Les demanderesses invoquent, à l'appui de leur pourvoi, quatre moyens de cassation.
Le dossier a été communiqué au procureur général.
Sur le rapport de Mme Graff-Daudret, conseiller, les observations de la SARL Cabinet Rousseau et Tapie, avocat de Mme [B] et de la société Jardin d'Ava, après débats en l'audience publique du 31 mai 2023 où étaient présents M. Vigneau, président, Mme Graff-Daudret, conseiller rapporteur, M. Mollard, conseiller doyen, et Mme Fornarelli, greffier de chambre,
la chambre commerciale, financière et économique de la Cour de cassation, composée des président et conseillers précités, après en avoir délibéré conformément à la loi, a rendu le présent arrêt.
Faits et procédure
1. Selon l'arrêt attaqué (Versailles, 2 décembre 2021), par un acte du 15 mars 2013, la société Caisse régionale de crédit agricole mutuel du Nord Est (la banque) a consenti à la société civile d'exploitation agricole Jardin d'Ava (la SCEA) un prêt garanti par le cautionnement de Mme [Ab], épouse [U].
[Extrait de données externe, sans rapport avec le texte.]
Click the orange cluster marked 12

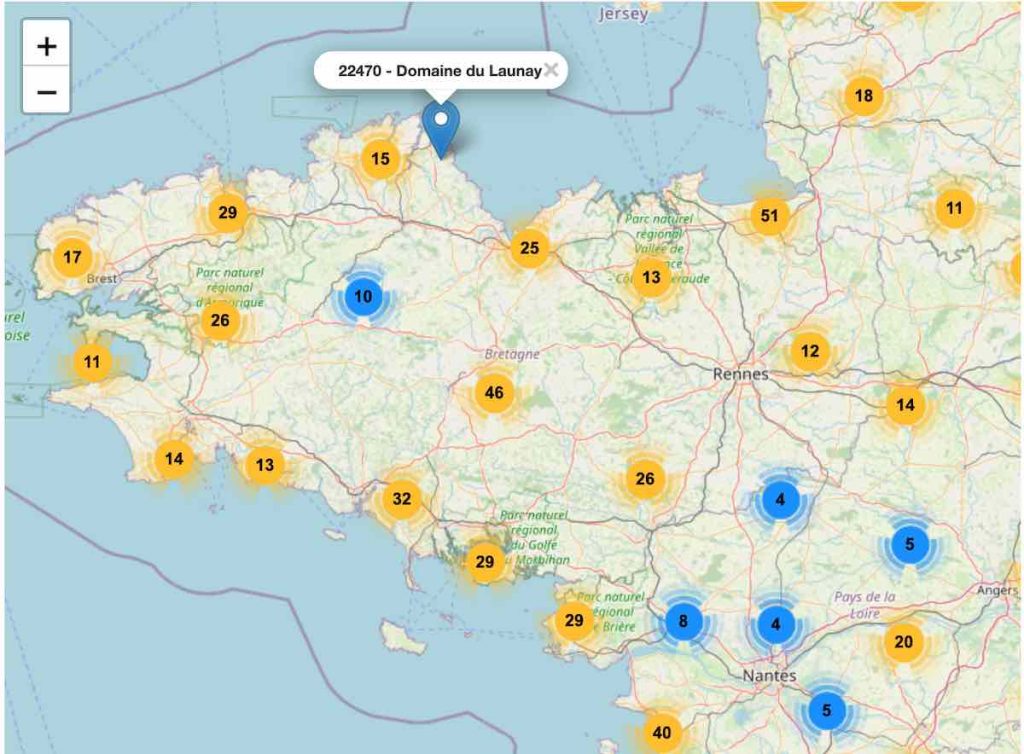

2. La SCEA ayant cessé d'honorer les échéances du prêt, la banque a prononcé la déchéance du terme et assigné la caution en exécution de son engagement.
Examen des moyens
Sur le premier moyen
Enoncé du moyen
3. Mme [B] fait grief à l'arrêt de rejeter ses demandes de nullité de son engagement de caution et, en conséquence, de la condamner, en sa qualité de caution, à payer à la banque, solidairement avec la SCEA, la somme de 175 990,15 euros, avec intérêts au taux légal à compter du 20 juin 2019, alors « que les conventions légalement formées tiennent lieu de loi à ceux qui les ont faites ; que, dans ses conclusions d'appel, Mme [B] a fait valoir que, eu égard à l'exigence portée à l'acte de prêt par laquelle la caution devait faire précéder sa signature de la mention en chiffres et en lettres du montant de la dette cautionnée, la banque avait ajouté aux conditions légales de validité de son engagement, lequel était ainsi affecté de nullité "faute de respecter la mention contractuellement exigée par la banque elle-même" ; qu'en refusant d'annuler le cautionnement souscrit par Mme [B], après avoir pourtant relevé que "l'examen de la mention manuscrite apposée par la caution sur son engagement du 15 mars 2013 versé aux débats n'indique le montant de la somme cautionnée uniquement en chiffres, alors que la clause dactylographiée figurant dans le contrat comme devant être recopiée par la caution, indique cette somme en chiffres mais également en toutes lettres", la cour d'appel, qui a refusé d'appliquer la loi des parties, a violé l'
article 1134 du code civil🏛, dans sa rédaction antérieure à celle issue de l'ordonnance du 10 février 2016. »
Réponse de la Cour
4. Mme [Ab] n'ayant pas soutenu, dans ses conclusions d'appel, que les parties avaient entendu faire de l'indication, dans la mention manuscrite apposée par la caution, du montant de la garantie en lettres et en chiffres une condition de validité de l'engagement de cette dernière, la cour d'appel, qui n'était pas tenue de répondre à des considérations inopérantes, n'a pas, en rejetant sa demande d'annulation du cautionnement, violé l'article 1134 du code civil.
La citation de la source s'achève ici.